Pode explicar mais, tem aplicação mais geral?  Ou seja um uso particular a casamento?  Talvez com _com quem não está casado_, haja sinal que mais tarde podemos esperar casamento?  Se não, seria mais simples, por mim, entender que errou e devia usado "ser."

O assunto parece surgir com frequência aqui, e por mim eu suspeito que a regra é mais bem conhecido por eles que nunca ouvi a regra.  Ou alias, naturalmente existe uma regra verdadeira, mas não é facilmente comunicada, e não rigorosamente cumprida.  Na visita previa, consideramos _está morto_, que diz que mortalidade chegou ainda que seja permanente.  Mas que pensa - _pouca oportunidade, porque as cidades *são* mortas durante a noite_ - é aceitavel, não é?  porque nos interessamos aqui no estado neste momento.  Podem ser mortas ou vivas durante o dia.


----------



## Carfer

Exactamente. '_As cidades são mortas durante a noite_' não é só aceitável como é, de facto, correcto. '_Mortas_' tem aí um sentido figurado, o de que, durante a noite, às cidades lhes falta movimento, actividade, gente, animação, bulício. É uma característica delas durante a noite. Dizemos que são '_mortas_' como podemos dizer que são bonitas ou feias, ou modernas ou antigas. Falamos de uma característica que as define e que tem continuidade. É um atributo seu.
Não entendi o seu ponto em relação à regra. Como digo, não me parece que haja uma regra quanto ao uso de '_ser_' e '_estar_' e, se se entender que há, é meramente tendencial. '_Ser_' está associado a atributos permanentes, '_estar_' a  estados transitórios, mas o que mais há são excepções, nomeadamente o caso típico de '_estar morto_' (agora em sentido próprio), uma vez que a morte de um ser vivo é definitiva.  Compreendo a dificuldade para os nativos das línguas que não fazem distinção entre '_ser_' e _'estar_', ou, no caso dos falantes de espanhol, entre '_ser casado_' e '_estar casado_' (distinção, de resto, que nós próprios também temos dificuldade em racionalizar e justificar, valendo-nos na prática, obviamente, o facto de sermos nativos e sabermos qual é o uso e o costume). 
Quanto à afirmação sobre o PM britânico, não há na frase nenhuma implicação sobre a possibilidade de ele vir a casar com a companheira. O articulista refere-se apenas ao estado actual do PM, ao facto de que neste momento não está casado com ela. A ideia que me dá, porém, é que dizer '_com quem não é casado_' poderia insinuar ou permitir passar a ideia de que o PM pode '_ser casado_' com outra pessoa. '_Não está casado' _ limita a afirmação ao momento e à situação presente, dá menos margem para alguém pensar num segundo sentido. Em todo o caso, deixando de parte a subtileza - que, como todas as subtilezas, pode ser diferentemente entendida - não haveria mal nenhum em ter escrito '_é casado_'. Não creio que seja um uso particular, restrito ao casamento, e que não se possa fazer a mesma distinção noutros casos, mas  penso que estes malabarismos com os sentidos não se prestam a generalizações. Por isso, só vendo.
Talvez isto seja útil:
Os verbos ser e estar com um adjectivo - Ciberdúvidas da Língua Portuguesa
Ser e estar + particípio passado - Ciberdúvidas da Língua Portuguesa


----------



## Donn

Carfer said:


> A ideia que me dá, porém, é que dizer '_com quem não é casado_' poderia insinuar ou permitir passar a ideia de que o PM pode '_ser casado_' com outra pessoa.

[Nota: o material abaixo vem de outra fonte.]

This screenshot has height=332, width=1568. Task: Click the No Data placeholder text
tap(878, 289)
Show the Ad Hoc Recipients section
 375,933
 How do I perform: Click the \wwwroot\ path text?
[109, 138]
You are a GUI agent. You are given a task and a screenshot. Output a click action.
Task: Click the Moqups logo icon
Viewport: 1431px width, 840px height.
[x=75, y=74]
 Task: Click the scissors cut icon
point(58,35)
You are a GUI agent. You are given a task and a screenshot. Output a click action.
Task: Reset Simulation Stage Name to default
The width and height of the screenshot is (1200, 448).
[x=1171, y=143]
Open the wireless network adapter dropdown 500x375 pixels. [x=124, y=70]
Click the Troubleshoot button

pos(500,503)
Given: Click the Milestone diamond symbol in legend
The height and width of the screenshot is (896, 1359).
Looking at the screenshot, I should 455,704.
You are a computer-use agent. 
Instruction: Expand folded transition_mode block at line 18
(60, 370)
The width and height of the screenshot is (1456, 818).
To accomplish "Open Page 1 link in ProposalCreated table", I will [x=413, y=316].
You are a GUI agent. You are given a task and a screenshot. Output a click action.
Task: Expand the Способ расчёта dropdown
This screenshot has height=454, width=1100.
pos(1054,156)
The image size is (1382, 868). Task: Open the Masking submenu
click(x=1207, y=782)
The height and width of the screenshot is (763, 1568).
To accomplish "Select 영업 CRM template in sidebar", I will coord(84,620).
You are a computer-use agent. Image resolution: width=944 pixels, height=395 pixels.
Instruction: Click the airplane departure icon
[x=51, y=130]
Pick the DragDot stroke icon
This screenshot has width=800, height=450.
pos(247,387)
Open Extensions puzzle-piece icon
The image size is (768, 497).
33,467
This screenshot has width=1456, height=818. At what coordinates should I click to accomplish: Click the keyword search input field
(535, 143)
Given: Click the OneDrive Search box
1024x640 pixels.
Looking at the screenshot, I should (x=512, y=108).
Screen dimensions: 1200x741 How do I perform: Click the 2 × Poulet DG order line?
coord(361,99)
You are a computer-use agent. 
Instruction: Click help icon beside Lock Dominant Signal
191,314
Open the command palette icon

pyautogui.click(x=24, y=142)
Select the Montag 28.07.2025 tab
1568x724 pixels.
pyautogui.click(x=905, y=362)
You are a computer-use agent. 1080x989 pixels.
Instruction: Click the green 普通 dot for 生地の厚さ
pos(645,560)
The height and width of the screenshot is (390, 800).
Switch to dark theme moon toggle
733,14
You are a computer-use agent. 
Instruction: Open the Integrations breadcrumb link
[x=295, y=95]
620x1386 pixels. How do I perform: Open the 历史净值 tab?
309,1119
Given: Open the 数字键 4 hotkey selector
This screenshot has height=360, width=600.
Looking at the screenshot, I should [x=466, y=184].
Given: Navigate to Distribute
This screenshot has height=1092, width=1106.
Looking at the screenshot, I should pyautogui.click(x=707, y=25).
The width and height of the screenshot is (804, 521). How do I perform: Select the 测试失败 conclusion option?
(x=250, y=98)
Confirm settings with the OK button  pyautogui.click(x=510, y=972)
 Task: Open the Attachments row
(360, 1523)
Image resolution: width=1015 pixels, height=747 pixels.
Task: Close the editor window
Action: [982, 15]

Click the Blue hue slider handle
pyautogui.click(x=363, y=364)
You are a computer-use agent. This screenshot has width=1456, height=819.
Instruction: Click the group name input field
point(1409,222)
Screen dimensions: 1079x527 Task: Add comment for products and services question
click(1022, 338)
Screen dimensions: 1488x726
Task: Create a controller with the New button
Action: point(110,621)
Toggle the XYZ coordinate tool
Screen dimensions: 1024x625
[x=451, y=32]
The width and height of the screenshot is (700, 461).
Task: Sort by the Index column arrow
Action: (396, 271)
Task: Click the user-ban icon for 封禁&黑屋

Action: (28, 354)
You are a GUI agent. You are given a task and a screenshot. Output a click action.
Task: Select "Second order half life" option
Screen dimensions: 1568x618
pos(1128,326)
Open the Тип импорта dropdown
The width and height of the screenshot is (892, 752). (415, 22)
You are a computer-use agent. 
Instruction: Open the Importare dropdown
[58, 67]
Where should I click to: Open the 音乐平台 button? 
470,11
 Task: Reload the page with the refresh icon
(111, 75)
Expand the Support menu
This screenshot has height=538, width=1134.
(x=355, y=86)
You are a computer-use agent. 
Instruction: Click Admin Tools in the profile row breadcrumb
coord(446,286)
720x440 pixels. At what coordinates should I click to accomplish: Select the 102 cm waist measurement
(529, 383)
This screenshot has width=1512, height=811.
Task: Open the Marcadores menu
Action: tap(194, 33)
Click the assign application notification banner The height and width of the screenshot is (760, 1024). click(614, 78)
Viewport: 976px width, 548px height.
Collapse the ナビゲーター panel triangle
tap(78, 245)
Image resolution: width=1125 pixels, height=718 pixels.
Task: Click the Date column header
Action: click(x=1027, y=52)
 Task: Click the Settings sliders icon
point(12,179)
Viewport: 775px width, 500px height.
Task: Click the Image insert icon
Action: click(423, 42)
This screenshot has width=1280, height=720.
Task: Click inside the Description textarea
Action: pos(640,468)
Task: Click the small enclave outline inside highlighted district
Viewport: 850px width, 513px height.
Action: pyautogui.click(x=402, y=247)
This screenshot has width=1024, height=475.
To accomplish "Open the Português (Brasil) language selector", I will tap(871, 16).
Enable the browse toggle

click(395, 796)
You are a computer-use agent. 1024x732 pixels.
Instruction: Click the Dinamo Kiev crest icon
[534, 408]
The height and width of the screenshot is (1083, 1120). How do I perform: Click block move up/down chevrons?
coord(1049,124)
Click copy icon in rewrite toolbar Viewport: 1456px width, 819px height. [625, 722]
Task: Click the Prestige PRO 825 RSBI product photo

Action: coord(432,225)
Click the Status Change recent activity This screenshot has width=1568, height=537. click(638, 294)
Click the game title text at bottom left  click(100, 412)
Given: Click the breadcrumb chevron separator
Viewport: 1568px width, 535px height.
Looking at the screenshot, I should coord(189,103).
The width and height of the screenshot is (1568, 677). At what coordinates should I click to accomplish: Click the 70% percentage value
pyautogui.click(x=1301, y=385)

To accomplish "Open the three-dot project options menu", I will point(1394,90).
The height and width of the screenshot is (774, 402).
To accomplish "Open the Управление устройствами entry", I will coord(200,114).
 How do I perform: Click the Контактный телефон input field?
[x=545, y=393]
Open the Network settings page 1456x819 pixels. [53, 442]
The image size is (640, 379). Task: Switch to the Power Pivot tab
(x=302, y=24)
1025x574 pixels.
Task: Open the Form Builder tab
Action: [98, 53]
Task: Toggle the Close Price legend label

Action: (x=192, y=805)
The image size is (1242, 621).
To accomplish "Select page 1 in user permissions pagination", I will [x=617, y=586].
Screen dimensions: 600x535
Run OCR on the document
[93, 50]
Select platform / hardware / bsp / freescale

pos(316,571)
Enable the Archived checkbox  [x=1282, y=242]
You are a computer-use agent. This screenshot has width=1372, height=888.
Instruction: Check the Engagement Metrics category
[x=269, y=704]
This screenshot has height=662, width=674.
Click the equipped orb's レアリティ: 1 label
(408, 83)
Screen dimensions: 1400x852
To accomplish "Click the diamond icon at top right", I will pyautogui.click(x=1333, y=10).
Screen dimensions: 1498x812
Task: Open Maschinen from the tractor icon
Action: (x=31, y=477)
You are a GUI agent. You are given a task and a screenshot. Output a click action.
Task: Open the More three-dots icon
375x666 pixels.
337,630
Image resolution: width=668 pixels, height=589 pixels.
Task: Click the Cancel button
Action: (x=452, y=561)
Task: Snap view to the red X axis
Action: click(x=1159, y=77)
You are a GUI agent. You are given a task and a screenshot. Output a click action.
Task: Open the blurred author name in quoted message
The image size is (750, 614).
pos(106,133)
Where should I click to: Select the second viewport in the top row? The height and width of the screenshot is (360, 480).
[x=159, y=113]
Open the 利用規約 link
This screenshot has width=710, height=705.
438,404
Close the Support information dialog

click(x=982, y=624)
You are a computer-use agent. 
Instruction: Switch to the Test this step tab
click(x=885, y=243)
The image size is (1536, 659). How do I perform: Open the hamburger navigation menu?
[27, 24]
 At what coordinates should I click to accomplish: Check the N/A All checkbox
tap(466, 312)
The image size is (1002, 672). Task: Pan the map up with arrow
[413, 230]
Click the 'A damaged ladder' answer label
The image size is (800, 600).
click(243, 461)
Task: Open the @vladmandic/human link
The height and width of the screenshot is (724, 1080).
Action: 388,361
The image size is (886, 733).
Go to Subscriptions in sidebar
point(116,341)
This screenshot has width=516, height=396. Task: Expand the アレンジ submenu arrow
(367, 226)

As referências não clarificaram, como é que trouxe isso de "ser"?  É possível explicar?  Ou talvez seja para explicar o sentido de "estar" que seria "limitado à situação presente"?


Carfer said:


> Como digo, não me parece que haja uma regra quanto ao uso de '_ser_' e '_estar_' e, se se entender que há, é meramente tendencial. '_Ser_' está associado a atributos permanentes, '_estar_' a estados transitórios, mas o que mais há são excepções, nomeadamente o caso típico de '_estar morto_' (agora em sentido próprio), uma vez que a morte de um ser vivo é definitiva.



Mas isso é regra, embora com excepções como tem toda regra.  As suas referências citam o mesmo.  Que estou a dizer é que haveria menos excepções com melhor regra, se for possível clarificar que o uso depende não no estado da referente, mas no intenção da oração relativamente ao estado.  O mesmo caso - _quando eu cheguei na cidade, estava morto._  Mesma cidade, mesma estado, quem fala tem cada perspectiva.  Quem interesse mais no transição, usa "estar", menos interesse usa "ser."  Mas esse PM ... como interessamos no transição?  Minha teoria está in estado de ruína.


----------



## guihenning

Donn said:


> As referências não clarificaram, como é que trouxe isso de "ser"? É possível explicar? Ou talvez seja para explicar o sentido de "estar" que seria "limitado à situação presente"


Me parece que tenha sido uma escolha a esmo, porque ambas as frases me parecem igualmente possíveis, mas a tônica do momento presente só é bem expressa por 'estar'.

Será que poderemos mesmo falar de regra? Parece-me antes que tudo se baseie na premissa de permanente/transitório e que o falante possa, _a depender de como aborda uma situação_ [vide aqui o exemplo da cidade ser morta ou estar morta], escolher entre um e outro verbo, exceto quando haja um impedimento sintático/semântico-gramatical, como com 'morto' por exemplo. Parece-me, assim, que o que nos impede de dizer 'ele é morto' seja 1) o uso e 2) a existência da voz passiva, que parece gritar na cabeça 'mas morto *por quem?*'. Ou talvez seja antes 2) que force 1) a existir?
Se fosse criar uma regra, eu porcamente a elaboraria como: se for permanente: é ser, tendencialmente. Se for transitório ou claramente situado no tempo, estar. Caso a língua permita as duas construções, o verbo adequado será 'estar' se 'ser' criar uma voz passiva que automaticamente crie a pergunta '_por quem?/pelo quê?_'.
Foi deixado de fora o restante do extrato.